Source records
____
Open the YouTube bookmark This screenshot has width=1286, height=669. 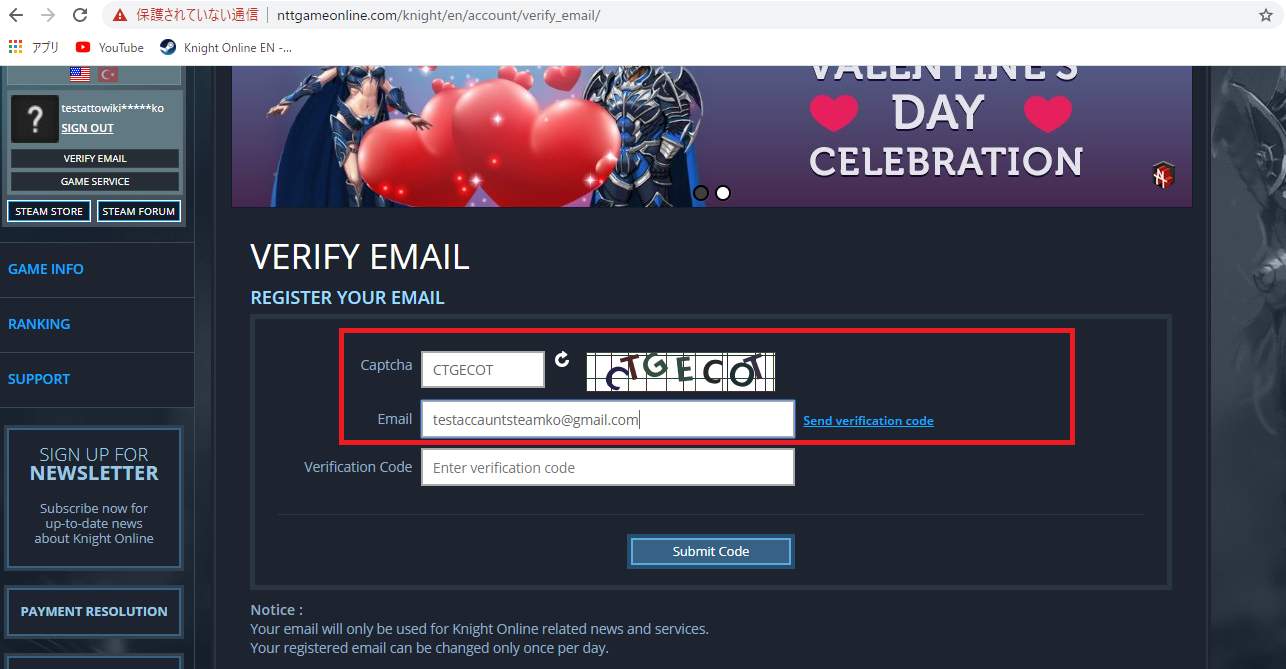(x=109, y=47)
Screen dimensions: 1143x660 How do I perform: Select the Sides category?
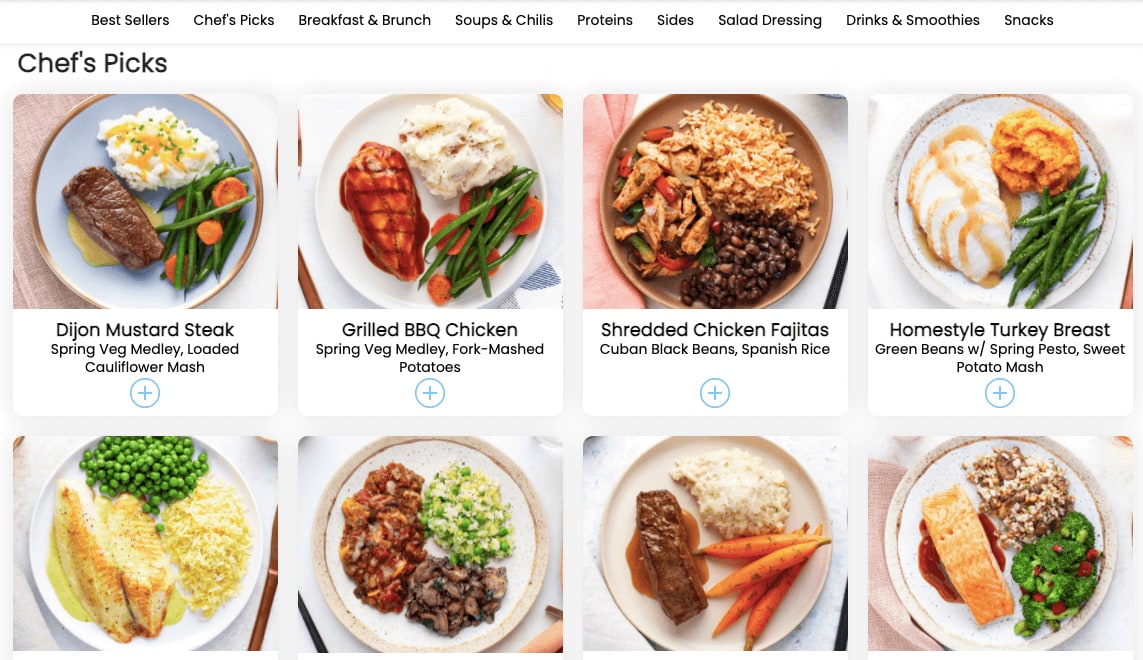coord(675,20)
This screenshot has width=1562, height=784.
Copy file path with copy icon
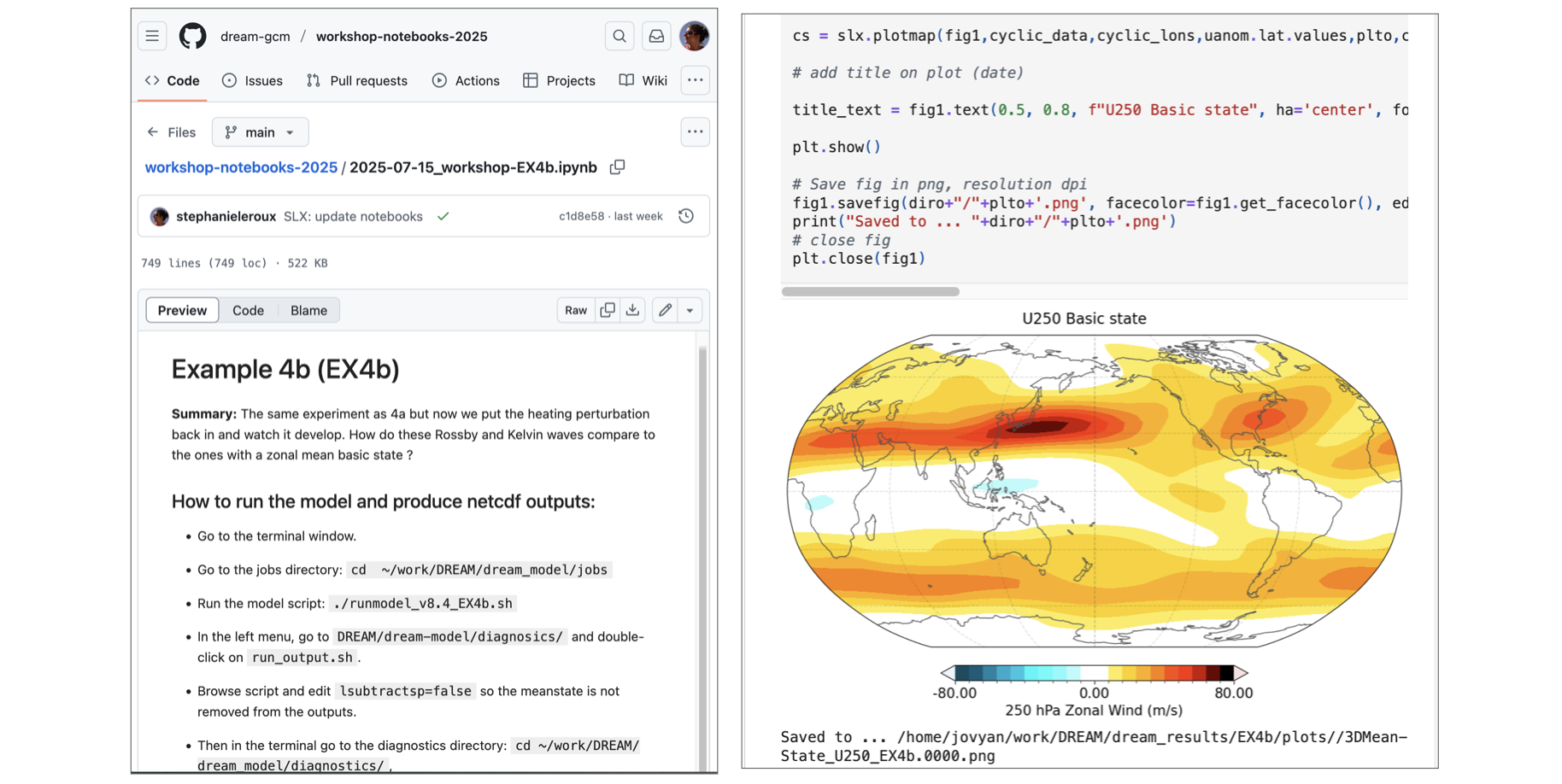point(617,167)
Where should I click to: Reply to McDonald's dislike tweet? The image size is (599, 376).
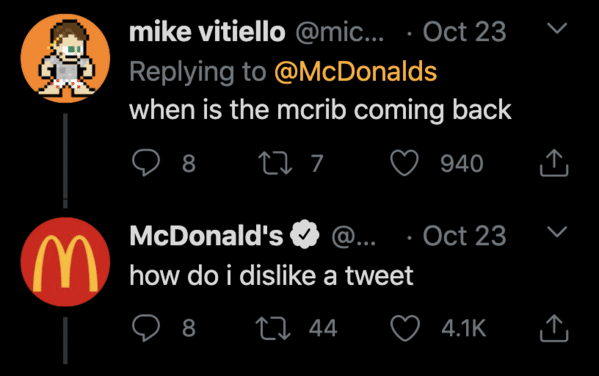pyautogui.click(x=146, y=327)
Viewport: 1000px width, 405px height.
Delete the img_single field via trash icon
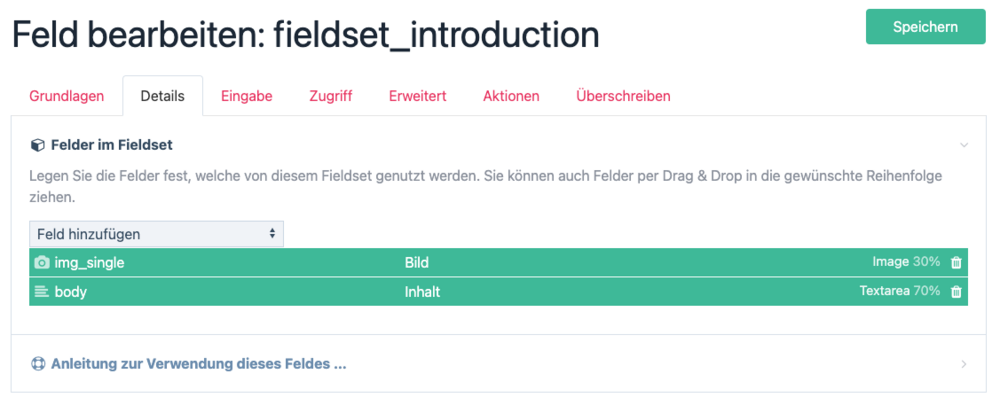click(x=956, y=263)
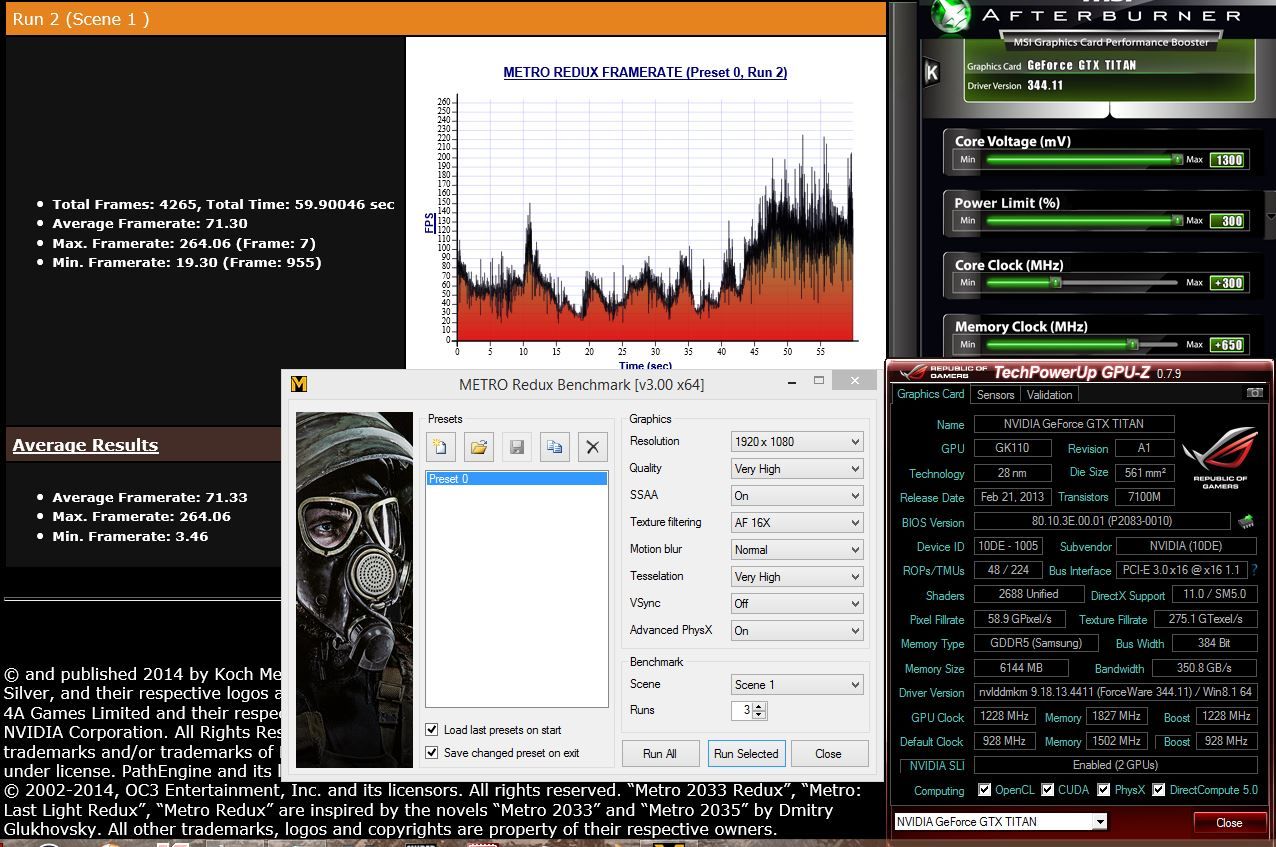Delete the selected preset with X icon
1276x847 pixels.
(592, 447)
____
Nothing but the lines from the one containing "Viewport: 1000px width, 405px height." to the last line of the records should be returned, exactly as they appear and without pictures.

RESPONSE BOX
Viewport: 1000px width, 405px height.
Delete the img_single field via trash icon
click(x=956, y=263)
Delete the selected preset with X icon
1276x847 pixels.
(592, 447)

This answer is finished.